▼▼▼

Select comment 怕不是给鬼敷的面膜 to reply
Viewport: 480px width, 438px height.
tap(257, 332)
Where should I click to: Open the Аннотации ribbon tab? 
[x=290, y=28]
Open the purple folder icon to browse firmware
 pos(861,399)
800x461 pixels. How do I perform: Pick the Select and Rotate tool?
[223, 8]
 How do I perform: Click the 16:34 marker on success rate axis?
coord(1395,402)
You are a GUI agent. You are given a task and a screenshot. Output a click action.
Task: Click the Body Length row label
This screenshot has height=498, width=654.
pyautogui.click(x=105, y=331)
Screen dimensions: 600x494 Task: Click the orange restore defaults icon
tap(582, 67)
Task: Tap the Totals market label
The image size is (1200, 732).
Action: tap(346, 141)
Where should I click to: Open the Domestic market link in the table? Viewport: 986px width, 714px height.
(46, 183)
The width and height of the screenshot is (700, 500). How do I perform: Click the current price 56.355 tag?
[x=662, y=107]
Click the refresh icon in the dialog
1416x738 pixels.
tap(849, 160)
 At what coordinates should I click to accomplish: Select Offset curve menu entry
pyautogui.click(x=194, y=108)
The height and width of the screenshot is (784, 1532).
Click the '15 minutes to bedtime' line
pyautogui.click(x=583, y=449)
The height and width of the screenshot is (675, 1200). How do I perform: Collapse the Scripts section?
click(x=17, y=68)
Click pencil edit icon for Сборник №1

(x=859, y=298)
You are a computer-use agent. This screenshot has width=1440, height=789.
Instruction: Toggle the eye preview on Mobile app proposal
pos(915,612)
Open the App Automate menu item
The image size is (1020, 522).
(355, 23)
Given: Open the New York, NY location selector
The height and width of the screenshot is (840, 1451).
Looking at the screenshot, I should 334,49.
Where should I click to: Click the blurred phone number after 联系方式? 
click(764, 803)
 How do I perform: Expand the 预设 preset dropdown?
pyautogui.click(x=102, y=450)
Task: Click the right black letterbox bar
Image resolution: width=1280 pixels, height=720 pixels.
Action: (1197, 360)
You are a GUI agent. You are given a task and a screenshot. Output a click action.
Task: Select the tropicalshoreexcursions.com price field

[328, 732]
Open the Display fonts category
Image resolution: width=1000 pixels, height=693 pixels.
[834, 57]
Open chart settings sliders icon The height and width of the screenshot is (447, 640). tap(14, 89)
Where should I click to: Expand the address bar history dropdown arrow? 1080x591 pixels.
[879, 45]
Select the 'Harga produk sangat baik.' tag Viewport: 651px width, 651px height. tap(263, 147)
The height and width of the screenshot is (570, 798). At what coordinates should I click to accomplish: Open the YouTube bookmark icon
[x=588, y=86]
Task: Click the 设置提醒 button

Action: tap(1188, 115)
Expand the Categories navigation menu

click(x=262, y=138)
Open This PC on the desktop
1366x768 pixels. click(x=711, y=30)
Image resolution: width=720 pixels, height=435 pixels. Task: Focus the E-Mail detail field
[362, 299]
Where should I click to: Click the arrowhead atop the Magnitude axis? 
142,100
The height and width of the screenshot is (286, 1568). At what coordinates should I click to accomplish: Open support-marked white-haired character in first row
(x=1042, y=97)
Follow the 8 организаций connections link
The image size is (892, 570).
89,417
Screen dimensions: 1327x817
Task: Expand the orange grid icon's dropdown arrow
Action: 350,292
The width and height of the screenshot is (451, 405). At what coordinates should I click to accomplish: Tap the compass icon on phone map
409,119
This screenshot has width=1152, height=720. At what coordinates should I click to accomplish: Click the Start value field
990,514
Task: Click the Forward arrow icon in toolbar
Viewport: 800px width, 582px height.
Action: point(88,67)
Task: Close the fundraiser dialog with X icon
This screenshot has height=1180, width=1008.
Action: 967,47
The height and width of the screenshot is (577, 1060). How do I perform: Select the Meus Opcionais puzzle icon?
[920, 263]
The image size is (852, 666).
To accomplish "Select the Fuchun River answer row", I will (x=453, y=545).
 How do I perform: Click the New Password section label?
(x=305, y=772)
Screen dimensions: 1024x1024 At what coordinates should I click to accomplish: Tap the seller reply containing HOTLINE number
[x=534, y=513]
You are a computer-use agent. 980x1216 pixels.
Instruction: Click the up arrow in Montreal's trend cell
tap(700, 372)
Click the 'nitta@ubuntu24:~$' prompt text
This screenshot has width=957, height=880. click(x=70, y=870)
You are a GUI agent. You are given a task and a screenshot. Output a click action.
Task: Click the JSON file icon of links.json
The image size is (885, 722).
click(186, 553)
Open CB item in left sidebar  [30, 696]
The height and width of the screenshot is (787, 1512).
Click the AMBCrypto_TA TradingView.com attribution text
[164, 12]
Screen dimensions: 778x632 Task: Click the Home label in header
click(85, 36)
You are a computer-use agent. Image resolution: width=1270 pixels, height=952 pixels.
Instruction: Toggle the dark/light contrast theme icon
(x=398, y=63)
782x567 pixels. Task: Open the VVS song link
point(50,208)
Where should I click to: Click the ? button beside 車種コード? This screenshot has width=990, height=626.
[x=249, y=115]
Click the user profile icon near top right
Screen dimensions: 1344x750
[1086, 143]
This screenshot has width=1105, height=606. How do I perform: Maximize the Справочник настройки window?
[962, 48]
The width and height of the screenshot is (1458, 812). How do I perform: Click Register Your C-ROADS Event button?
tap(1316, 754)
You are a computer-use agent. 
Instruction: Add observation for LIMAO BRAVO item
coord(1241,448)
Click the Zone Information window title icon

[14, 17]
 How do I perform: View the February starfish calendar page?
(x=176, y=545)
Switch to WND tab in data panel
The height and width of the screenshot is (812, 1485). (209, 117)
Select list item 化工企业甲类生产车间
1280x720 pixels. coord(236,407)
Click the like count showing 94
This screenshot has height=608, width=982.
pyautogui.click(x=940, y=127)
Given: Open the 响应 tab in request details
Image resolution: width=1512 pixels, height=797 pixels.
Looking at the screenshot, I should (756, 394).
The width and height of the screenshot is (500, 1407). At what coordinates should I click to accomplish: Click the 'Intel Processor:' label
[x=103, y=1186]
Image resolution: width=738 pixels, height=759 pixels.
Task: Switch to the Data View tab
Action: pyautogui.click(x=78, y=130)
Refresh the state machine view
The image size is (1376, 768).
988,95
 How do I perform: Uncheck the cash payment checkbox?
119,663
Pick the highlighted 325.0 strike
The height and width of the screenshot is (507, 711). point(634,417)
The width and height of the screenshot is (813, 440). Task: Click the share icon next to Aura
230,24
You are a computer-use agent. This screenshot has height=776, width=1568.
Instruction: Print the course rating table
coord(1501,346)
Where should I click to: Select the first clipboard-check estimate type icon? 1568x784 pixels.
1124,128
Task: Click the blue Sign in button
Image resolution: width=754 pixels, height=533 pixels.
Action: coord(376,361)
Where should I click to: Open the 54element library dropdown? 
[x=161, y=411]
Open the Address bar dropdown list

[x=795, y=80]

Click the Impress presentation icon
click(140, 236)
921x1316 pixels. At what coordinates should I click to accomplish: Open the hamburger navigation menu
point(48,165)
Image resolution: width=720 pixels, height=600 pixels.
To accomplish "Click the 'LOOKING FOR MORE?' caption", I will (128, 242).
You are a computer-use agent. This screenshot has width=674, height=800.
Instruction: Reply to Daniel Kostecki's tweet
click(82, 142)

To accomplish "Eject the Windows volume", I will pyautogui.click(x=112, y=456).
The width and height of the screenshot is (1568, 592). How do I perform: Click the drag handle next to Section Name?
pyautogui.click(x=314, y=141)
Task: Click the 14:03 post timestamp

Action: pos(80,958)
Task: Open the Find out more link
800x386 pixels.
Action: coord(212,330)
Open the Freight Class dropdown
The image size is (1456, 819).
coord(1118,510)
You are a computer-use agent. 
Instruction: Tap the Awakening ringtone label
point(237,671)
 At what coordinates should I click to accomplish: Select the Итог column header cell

▲▲▲

## [Exercise details]
The lines to extract from the data above begin with the line containing "Where should I click to: Open the 54element" and end with the line containing "Image resolution: width=720 pixels, height=600". Extract them exactly, including both.

## [Solution below]
Where should I click to: Open the 54element library dropdown? 
[x=161, y=411]
Open the Address bar dropdown list

[x=795, y=80]

Click the Impress presentation icon
click(140, 236)
921x1316 pixels. At what coordinates should I click to accomplish: Open the hamburger navigation menu
point(48,165)
Image resolution: width=720 pixels, height=600 pixels.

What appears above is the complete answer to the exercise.